Maybe due to absence of exclusive lock when crawling through task's child list?

What I noticed, is that each time the issue occurred, I was compiling software on all threads, which could be an indicator for such a locking, serialization or synchronization issue. Then again, it could also have been plain coincidence that it happened while the system was under load.

I've been non-stop recompiling LLVM and the Linux kernel for the last 2 hrs in order to provoke it again, but so far no luck. This is with the se->burst_time = 0; line restored in sched/core.c: static void update_task_initial_burst_time(struct task_struct *p).

However, the earliest point in time this issue has occurred for me, was after 4-5hrs of uptime, so it's too early for me to tell whether the code change actually did anything beneficial…

Could you please try this experimental patch?
I've just confirmed that at least it compiles.

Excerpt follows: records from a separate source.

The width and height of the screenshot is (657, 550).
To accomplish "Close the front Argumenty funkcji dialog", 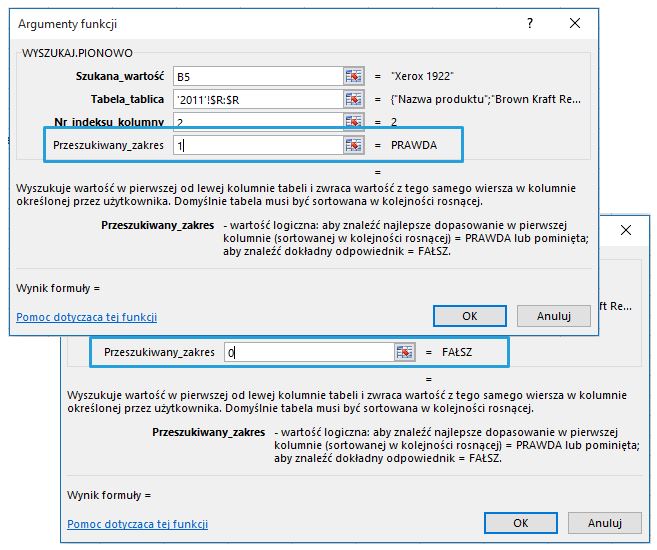I will click(574, 23).

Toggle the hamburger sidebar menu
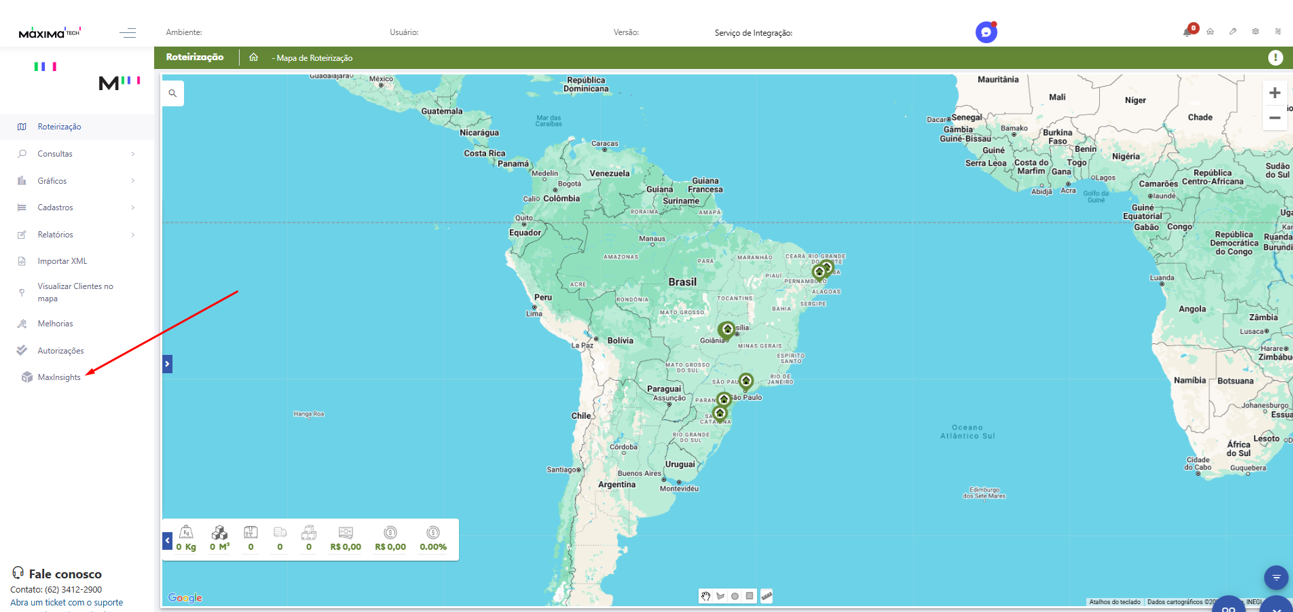tap(128, 33)
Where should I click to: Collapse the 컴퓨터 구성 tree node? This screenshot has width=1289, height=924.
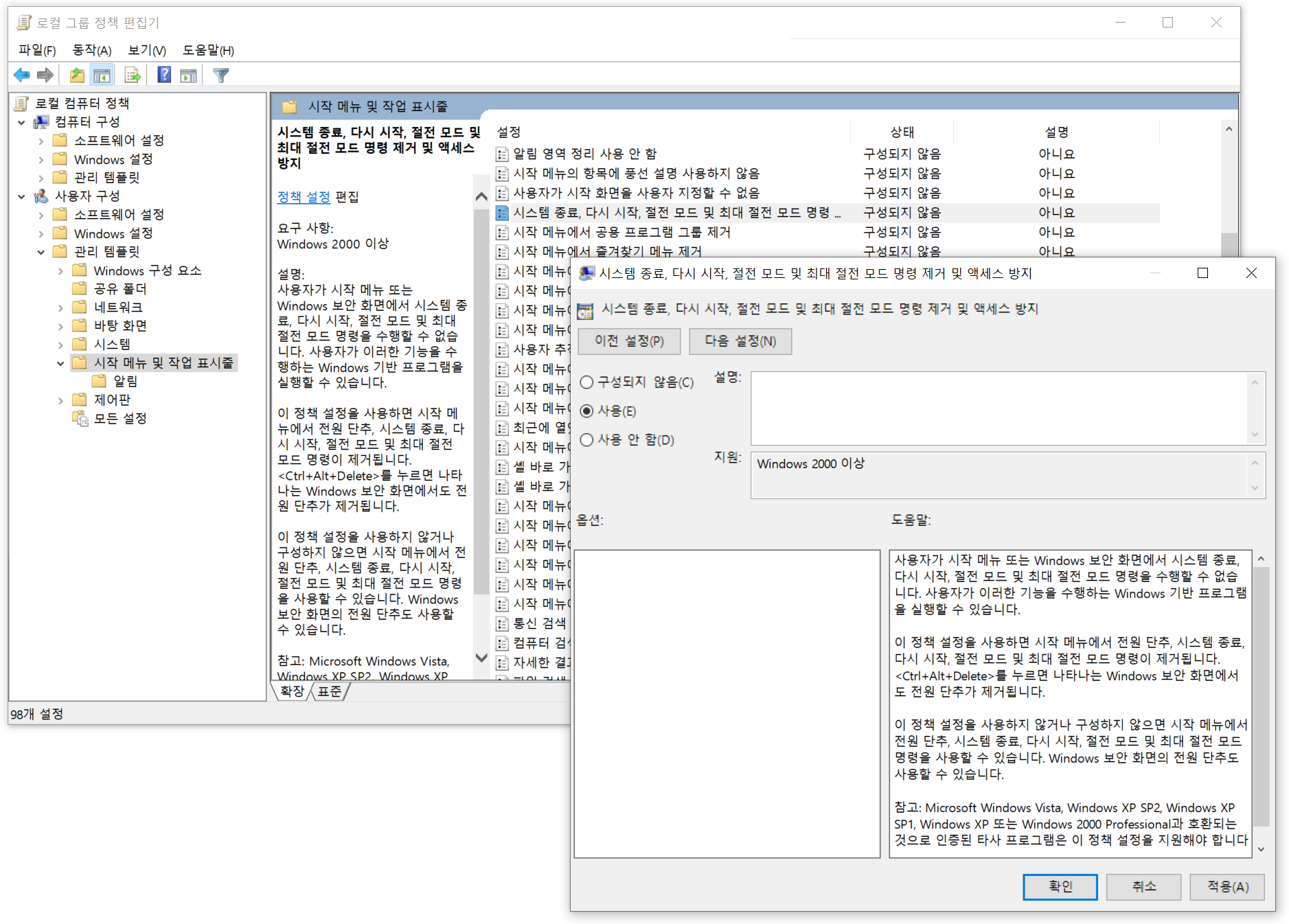tap(21, 122)
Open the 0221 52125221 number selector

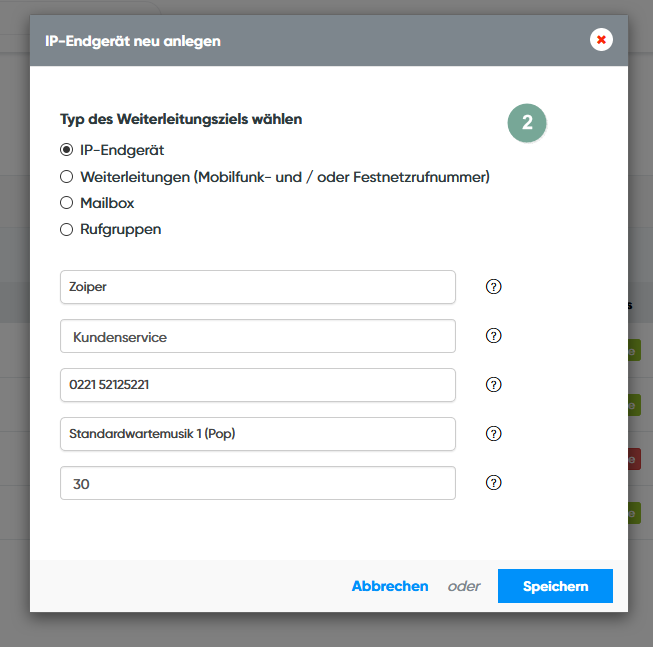pyautogui.click(x=257, y=385)
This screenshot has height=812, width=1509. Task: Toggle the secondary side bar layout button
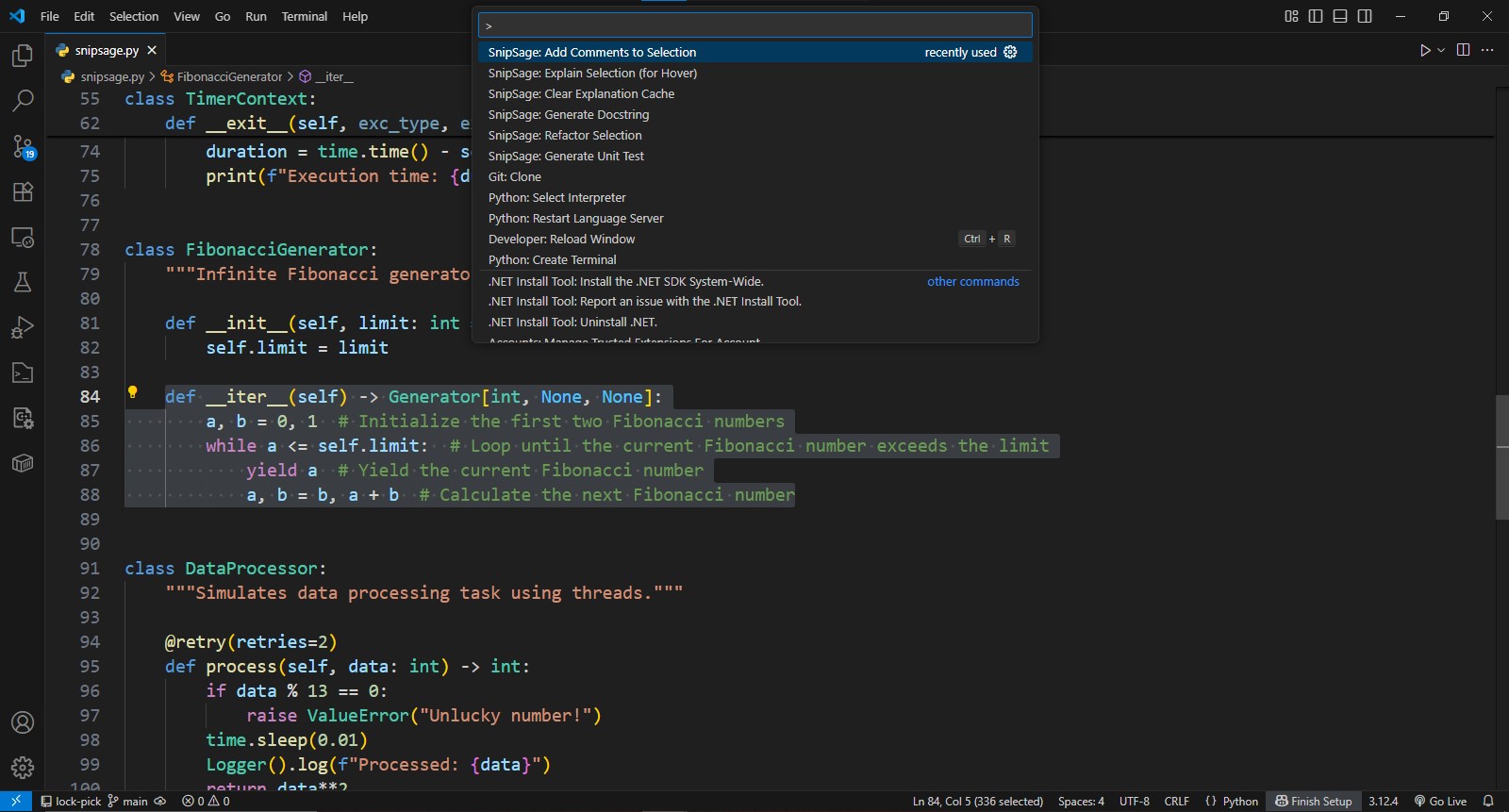pos(1365,16)
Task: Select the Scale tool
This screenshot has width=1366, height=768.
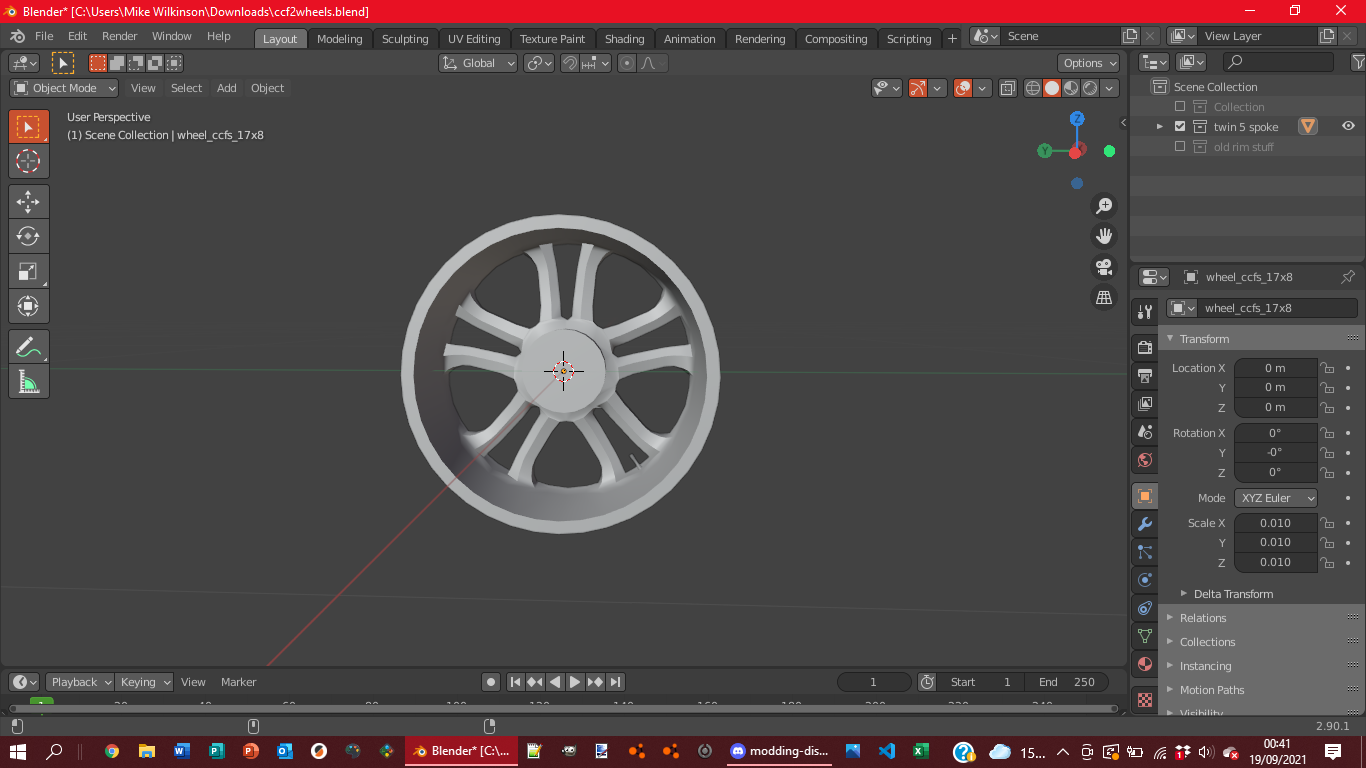Action: (x=28, y=271)
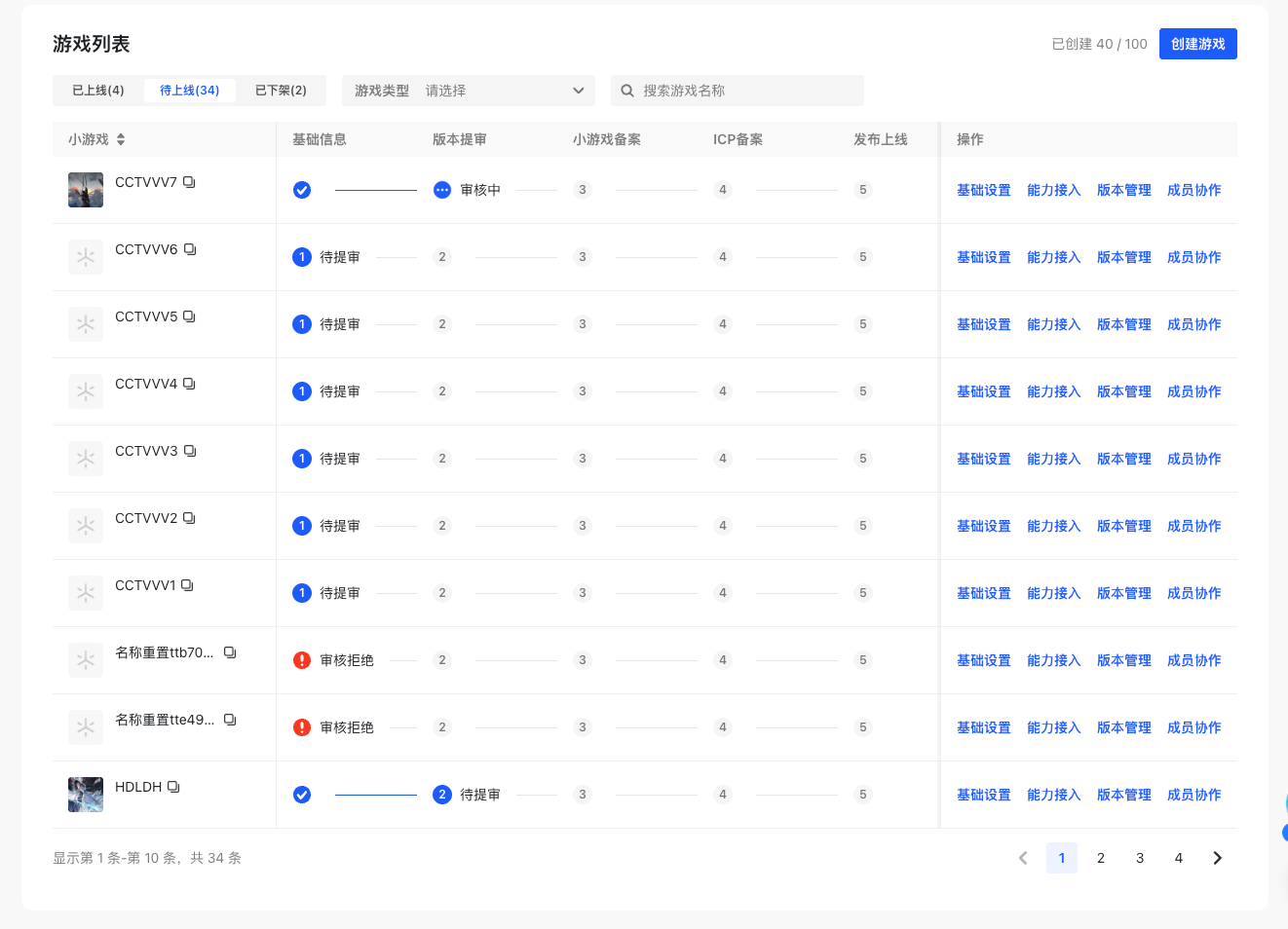Click previous page arrow in pagination
Screen dimensions: 1288x929
point(1023,858)

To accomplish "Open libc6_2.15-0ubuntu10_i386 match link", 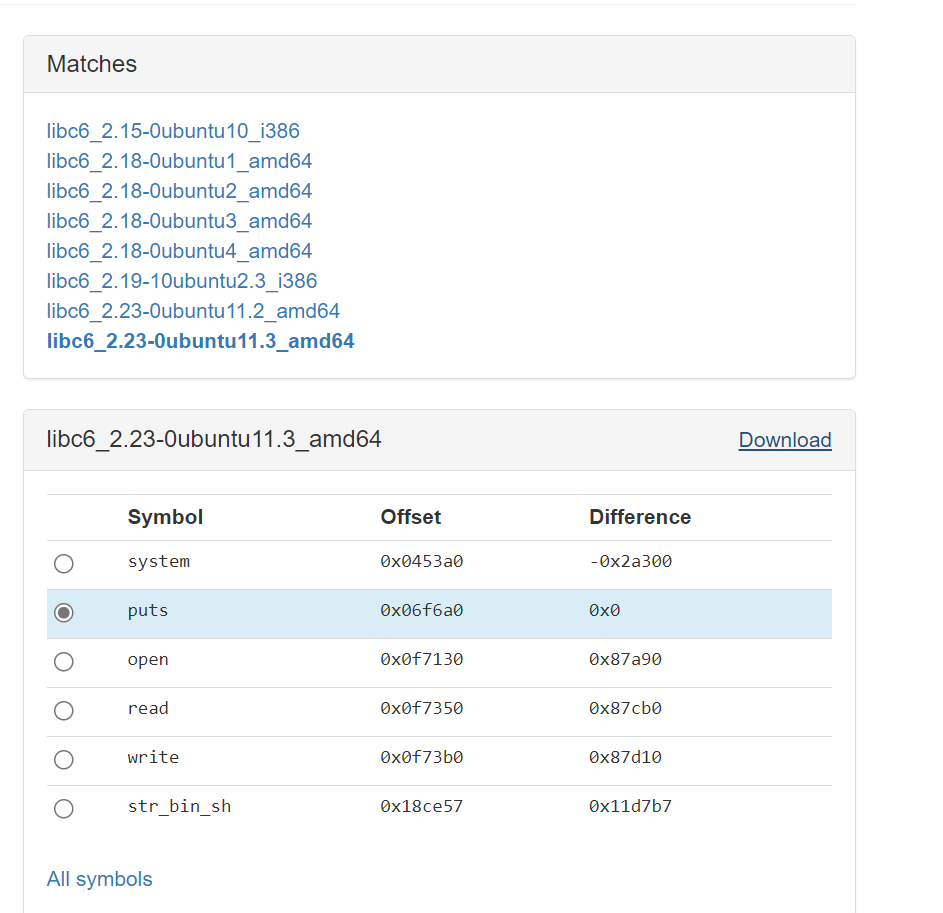I will tap(173, 131).
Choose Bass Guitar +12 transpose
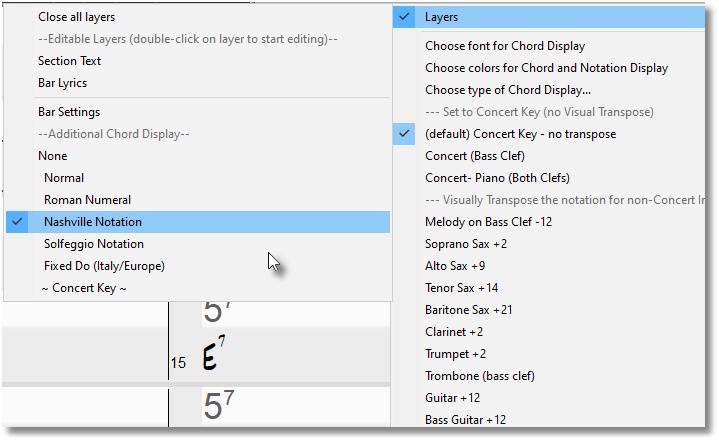 tap(465, 420)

I'm going to reboot into it from now.
As you can see, the function now read-locks the tasklist_lock when going through child processes.
This won't be at any observable performance impact, since this function only runs no more than once every 6ms for each forking parent. 6ms means like forever to a scheduler.
Reference: https://stackoverflow.com/questions/10021240/significance-of-read-un-locktasklist-lock

From 64522f53f93e5dc43c696e678e6de08bf74b708f Mon Sep 17 00:00:00 2001
From: Masahito S <firelzrd@gmail.com>
Date: Wed, 17 May 2023 05:12:39 +0900
Subject: [PATCH] read_lock(&tasklist_lock) while crawling through children for
 their burst times child_burst_cache and child_burst_last_cached are now reset
 upon fork

---
 kernel/sched/core.c | 4 ++++
 1 file changed, 4 insertions(+)

diff --git a/kernel/sched/core.c b/kernel/sched/core.c
index 214aad93d..a80806511 100644
--- a/kernel/sched/core.c
+++ b/kernel/sched/core.c
@@ -4426,10 +4426,12 @@ static inline void update_task_child_burst_time_cache(struct task_struct *p) {
 	u64 sum_burst_time = 0, avg_burst_time = 0;
 	struct task_struct *child;
 
+	read_lock(&tasklist_lock);
 	list_for_each_entry(child, &p->children, sibling) {
 		num_child++;
 		sum_burst_time += child->se.max_burst_time >> 8;
 	}
+	read_unlock(&tasklist_lock);
 
 	if (num_child) avg_burst_time = div_u64(sum_burst_time, num_child) << 8;
 	p->child_burst_cache = max(avg_burst_time, p->se.max_burst_time);
@@ -4469,6 +4471,8 @@ static void __sched_fork(unsigned long clone_flags, struct task_struct *p)
 	p->se.nr_migrations		= 0;
 	p->se.vruntime			= 0;
 #ifdef CONFIG_SCHED_BORE
+	p->child_burst_cache = 0;
+	p->child_burst_last_cached = 0;
 	p->se.burst_time      = 0;
 #endif // CONFIG_SCHED_BORE
 	p->se.dur_avg			= 0;
-- 
2.25.1

Compiled and running - this time without se->burst_time = 0; re-added in order to not test several modifications at once (unless if you'd explicitly want me to). I'll keep you updated!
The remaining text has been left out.